## Extracted rows
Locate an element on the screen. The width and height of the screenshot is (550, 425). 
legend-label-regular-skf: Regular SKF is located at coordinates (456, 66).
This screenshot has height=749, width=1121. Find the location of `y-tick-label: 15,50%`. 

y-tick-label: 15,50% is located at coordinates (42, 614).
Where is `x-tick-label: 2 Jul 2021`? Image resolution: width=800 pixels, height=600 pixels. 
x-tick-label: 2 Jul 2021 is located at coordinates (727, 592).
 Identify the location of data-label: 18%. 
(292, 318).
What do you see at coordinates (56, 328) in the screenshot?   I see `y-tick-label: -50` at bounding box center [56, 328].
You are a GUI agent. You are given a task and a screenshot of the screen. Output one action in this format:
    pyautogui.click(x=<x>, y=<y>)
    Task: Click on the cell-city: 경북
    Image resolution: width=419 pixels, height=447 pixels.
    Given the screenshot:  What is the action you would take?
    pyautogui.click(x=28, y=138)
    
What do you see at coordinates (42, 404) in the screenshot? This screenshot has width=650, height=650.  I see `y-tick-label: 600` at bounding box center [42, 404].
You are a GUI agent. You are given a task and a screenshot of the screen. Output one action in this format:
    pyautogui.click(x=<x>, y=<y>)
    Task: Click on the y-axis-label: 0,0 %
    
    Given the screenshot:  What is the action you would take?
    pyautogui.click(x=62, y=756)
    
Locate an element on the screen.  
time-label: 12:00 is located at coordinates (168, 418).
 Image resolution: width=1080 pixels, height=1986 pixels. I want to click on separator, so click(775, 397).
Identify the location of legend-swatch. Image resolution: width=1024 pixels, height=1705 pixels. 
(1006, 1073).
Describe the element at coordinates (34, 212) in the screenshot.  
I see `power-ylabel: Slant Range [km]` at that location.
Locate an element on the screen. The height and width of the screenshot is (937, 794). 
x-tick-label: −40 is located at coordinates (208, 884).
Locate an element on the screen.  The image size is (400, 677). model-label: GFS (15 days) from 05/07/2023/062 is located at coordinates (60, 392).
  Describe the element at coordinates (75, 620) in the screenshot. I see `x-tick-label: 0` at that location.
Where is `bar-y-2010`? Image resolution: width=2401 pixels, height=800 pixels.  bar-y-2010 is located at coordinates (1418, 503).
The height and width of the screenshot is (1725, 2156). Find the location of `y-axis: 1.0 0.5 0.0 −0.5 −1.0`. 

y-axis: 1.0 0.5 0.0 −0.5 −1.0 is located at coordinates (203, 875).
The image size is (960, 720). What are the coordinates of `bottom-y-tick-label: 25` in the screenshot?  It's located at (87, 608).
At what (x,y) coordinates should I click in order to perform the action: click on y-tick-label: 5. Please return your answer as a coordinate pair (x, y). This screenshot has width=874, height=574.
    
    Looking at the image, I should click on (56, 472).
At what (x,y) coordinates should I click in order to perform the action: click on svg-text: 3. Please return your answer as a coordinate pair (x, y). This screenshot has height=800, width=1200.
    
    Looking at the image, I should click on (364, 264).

## YOUR INSTRUCTIONS
Express the rows as a JSON list of strings, one string per line with blank lines omitted, beginning at the line containing "Describe the element at coordinates (34, 212)" and continuing through the line containing "x-tick-label: −40 is".

## ANSWER BOX
[
  "Describe the element at coordinates (34, 212) in the screenshot.  ",
  "I see `power-ylabel: Slant Range [km]` at that location.",
  "Locate an element on the screen. The height and width of the screenshot is (937, 794). ",
  "x-tick-label: −40 is located at coordinates (208, 884)."
]